The LCTC has highly skilled and experienced trial management staff with extensive expertise in managing and supporting trials from inception to closure. This includes working in close collaboration with Chief Investigators (CIs) and sponsors to facilitate the preparation of funding applications, including costings, and contributing to trial design and methodology, coordinating protocol development and providing trial management and monitoring oversight throughout a study’s duration.

Each trial will have a designated lead for trial management and an appointed trial manager who acts as the central hub for trial communication and coordination in close liaison with the CI. The trial manager, on behalf of sponsor/s, will usually coordinate the completion and submission of applications to obtain regulatory approvals and ensures that all appropriate arrangements are in place in compliance with the regulatory green light process for trial opening.

The trial manager works closely with Research and Development (R & D) departments and research teams in recruiting sites to facilitate their progress through site opening procedures, assisting with any issues during setup, recruitment and through to closure and archiving, building rapport through effective communication so that site engagement is optimised.

Statisticians within the LCTC play a key role in the design and planning of phase I - IV randomised controlled trials and other well-designed studies. We ensure that the most efficient and appropriate designs are used in compliance with necessary legislative frameworks. We also have input into all types of studies including feasibility studies, pilot studies, core outcome sets and other research. Statisticians will contribute to ensuring that study objectives are met, defining study outcomes, mitigating for any potential sources of bias, performing power calculations to determine the sample size and ensuring appropriate methods of randomisation, blinding, data capture and analysis are applied.

Throughout the course of the trial the statistics team will produce regular trial reports to both trial management groups and independent oversight committees and contribute to the data cleaning and monitoring activities with other members of the trial team.

The final analysis of the trial will be conducted following the pre-defined statistical analysis plan developed by the statistical team and will use methodological research relevant to the design of the trial. Statisticians contribute to the final study publication and report and are key collaborators during the course of the trial.

LCTC Monitoring allows us to oversee the progress of a clinical trial and ensure that it is conducted, recorded and reported in accordance with the trial protocol, Standard Operating Procedures (SOPs), GCP and the applicable regulatory requirements. The determination of the extent and nature of onsite and central monitoring conducted is based on a number of considerations such as the objective, purpose, design, complexity, blinding, size, endpoints and risks of the trial.

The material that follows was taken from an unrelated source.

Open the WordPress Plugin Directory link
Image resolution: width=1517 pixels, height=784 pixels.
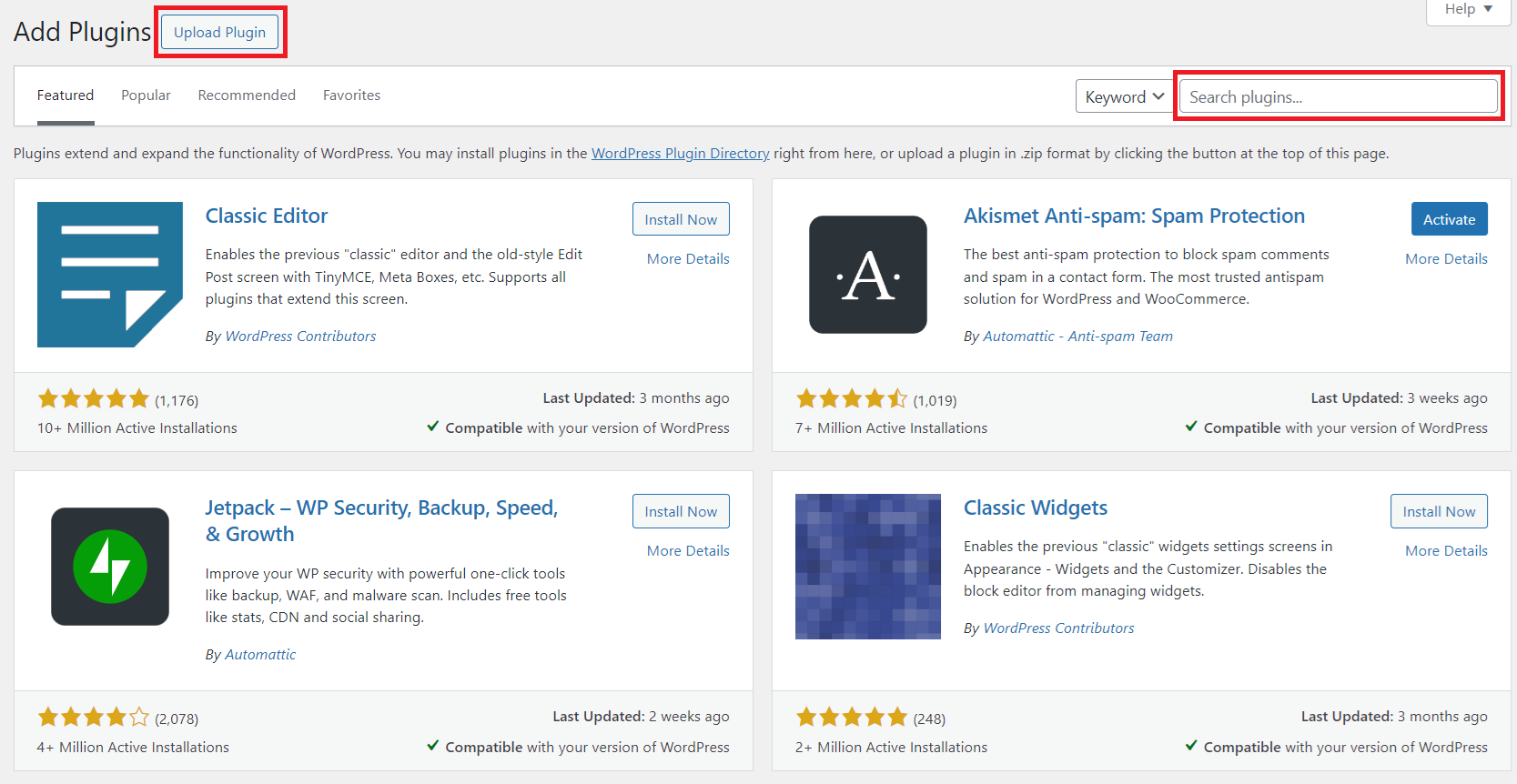coord(680,154)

The purpose of our monitoring is to:

• Ensure protection of the safety, rights and well-being of the subjects participating in the LCTC studies.
• Improve the quality of data captured and promoting high standards to enhance data integrity.
• Verify that a trial is being conducted in compliance with the currently approved protocol/amendments(s), GCP principles and the applicable regulatory requirements.
• Build confidence and cultivate trust while working with the sponsor and site staff.
• Think critically to resolve issues and achieve the monitoring goals which aim to verify the ongoing quality of a trial.